You are viewing a plain text version of this content. The canonical link for it is here.
Posted to user@spark.apache.org by nayan sharma <na...@gmail.com> on 2017/04/17 14:35:19 UTC
isin query
Dataframe (df) having column msrid(String) having values m_123,m_111,m_145,m_098,m_666
I wanted to filter out rows which are having values m_123,m_111,m_145
df.filter($"msrid".isin("m_123","m_111","m_145")).count
count =0
while
df.filter($"msrid".isin("m_123")).count
count=121212
I have tried using queries like
df.filter($"msrid" isin (List("m_123","m_111","m_145"):_*))
count =0
but
df.filter($"msrid" isin (List("m_123"):_*))
count=121212
Any suggestion will do a great help to me.
Thanks,
Nayan
Re: isin query
Posted by Koert Kuipers <ko...@tresata.com>.

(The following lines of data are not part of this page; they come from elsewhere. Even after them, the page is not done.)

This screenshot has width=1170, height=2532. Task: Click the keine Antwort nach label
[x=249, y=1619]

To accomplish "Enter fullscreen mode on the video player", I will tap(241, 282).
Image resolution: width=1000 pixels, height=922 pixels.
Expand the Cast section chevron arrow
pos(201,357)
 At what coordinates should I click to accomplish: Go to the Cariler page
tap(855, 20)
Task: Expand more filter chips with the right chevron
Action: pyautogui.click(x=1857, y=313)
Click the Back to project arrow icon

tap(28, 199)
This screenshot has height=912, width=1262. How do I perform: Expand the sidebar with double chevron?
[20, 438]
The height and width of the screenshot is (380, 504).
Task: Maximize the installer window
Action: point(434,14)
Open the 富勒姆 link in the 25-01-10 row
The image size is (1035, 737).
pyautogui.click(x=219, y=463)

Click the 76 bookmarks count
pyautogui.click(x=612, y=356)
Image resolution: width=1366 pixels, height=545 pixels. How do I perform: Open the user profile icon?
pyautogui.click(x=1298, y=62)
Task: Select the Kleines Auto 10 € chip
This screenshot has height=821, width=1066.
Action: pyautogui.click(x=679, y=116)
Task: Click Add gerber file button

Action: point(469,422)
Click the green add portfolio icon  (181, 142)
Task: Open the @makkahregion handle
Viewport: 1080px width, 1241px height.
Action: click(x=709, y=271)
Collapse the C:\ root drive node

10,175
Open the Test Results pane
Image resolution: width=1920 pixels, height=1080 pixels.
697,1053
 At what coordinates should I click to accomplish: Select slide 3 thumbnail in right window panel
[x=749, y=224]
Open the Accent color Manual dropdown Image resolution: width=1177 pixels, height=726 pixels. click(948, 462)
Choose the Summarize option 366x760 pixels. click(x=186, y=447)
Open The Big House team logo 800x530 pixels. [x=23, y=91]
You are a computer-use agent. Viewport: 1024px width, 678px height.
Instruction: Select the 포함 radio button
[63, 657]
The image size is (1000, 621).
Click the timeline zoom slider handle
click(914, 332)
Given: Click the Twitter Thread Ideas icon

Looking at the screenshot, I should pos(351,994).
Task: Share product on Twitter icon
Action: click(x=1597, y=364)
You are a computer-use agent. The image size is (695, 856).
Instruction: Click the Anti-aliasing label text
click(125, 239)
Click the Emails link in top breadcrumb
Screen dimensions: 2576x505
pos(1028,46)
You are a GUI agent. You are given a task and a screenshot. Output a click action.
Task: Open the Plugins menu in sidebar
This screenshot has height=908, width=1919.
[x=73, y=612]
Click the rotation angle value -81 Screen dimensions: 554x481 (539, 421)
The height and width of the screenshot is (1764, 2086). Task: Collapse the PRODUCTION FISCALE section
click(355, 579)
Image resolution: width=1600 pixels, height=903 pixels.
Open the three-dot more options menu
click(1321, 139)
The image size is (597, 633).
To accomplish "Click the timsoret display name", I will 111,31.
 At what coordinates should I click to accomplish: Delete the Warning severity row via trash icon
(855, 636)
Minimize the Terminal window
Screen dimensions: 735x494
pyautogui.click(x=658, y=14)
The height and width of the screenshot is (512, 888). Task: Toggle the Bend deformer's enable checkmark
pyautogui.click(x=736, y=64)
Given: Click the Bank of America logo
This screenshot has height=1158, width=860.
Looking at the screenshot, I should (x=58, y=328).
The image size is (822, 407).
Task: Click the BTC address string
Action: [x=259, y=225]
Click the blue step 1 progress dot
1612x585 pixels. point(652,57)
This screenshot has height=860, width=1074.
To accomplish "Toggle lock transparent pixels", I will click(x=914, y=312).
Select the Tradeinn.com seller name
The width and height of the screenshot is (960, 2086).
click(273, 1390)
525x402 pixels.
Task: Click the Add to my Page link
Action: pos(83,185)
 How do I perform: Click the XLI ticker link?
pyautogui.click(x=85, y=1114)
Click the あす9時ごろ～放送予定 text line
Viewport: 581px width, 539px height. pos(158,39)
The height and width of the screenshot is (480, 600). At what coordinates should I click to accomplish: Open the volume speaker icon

i dont see this behavior in the current spark master:
scala> val df = Seq("m_123", "m_111", "m_145", "m_098",
"m_666").toDF("msrid")
df: org.apache.spark.sql.DataFrame = [msrid: string]
scala> df.filter($"msrid".isin("m_123")).count
res0: Long =
1
scala> df.filter($"msrid".isin("m_123","m_111","m_145")).count
res1: Long = 3
On Mon, Apr 17, 2017 at 10:50 AM, nayan sharma <na...@gmail.com>
wrote:
> Thanks for responding.
> df.filter($”msrid”===“m_123” || $”msrid”===“m_111”)
>
> there are lots of workaround to my question but Can you let know whats
> wrong with the “isin” query.
>
> Regards,
> Nayan
>
> Begin forwarded message:
>
> *From: *ayan guha <gu...@gmail.com>
> *Subject: **Re: isin query*
> *Date: *17 April 2017 at 8:13:24 PM IST
> *To: *nayan sharma <na...@gmail.com>, user@spark.apache.org
>
> How about using OR operator in filter?
>
> On Tue, 18 Apr 2017 at 12:35 am, nayan sharma <na...@gmail.com>
> wrote:
>
>> Dataframe (df) having column msrid(String) having values
>> m_123,m_111,m_145,m_098,m_666
>>
>> I wanted to filter out rows which are having values m_123,m_111,m_145
>>
>> df.filter($"msrid".isin("m_123","m_111","m_145")).count
>> count =0
>> while
>> df.filter($"msrid".isin("m_123")).count
>> count=121212
>> I have tried using queries like
>> df.filter($"msrid" isin (List("m_123","m_111","m_145"):_*))
>> count =0
>> but
>>
>> df.filter($"msrid" isin (List("m_123"):_*))
>> count=121212
>>
>> Any suggestion will do a great help to me.
>>
>> Thanks,
>> Nayan
>>
> --
> Best Regards,
> Ayan Guha
>
>
>
Fwd: isin query
Posted by nayan sharma <na...@gmail.com>.
Thanks for responding.
df.filter($”msrid”===“m_123” || $”msrid”===“m_111”)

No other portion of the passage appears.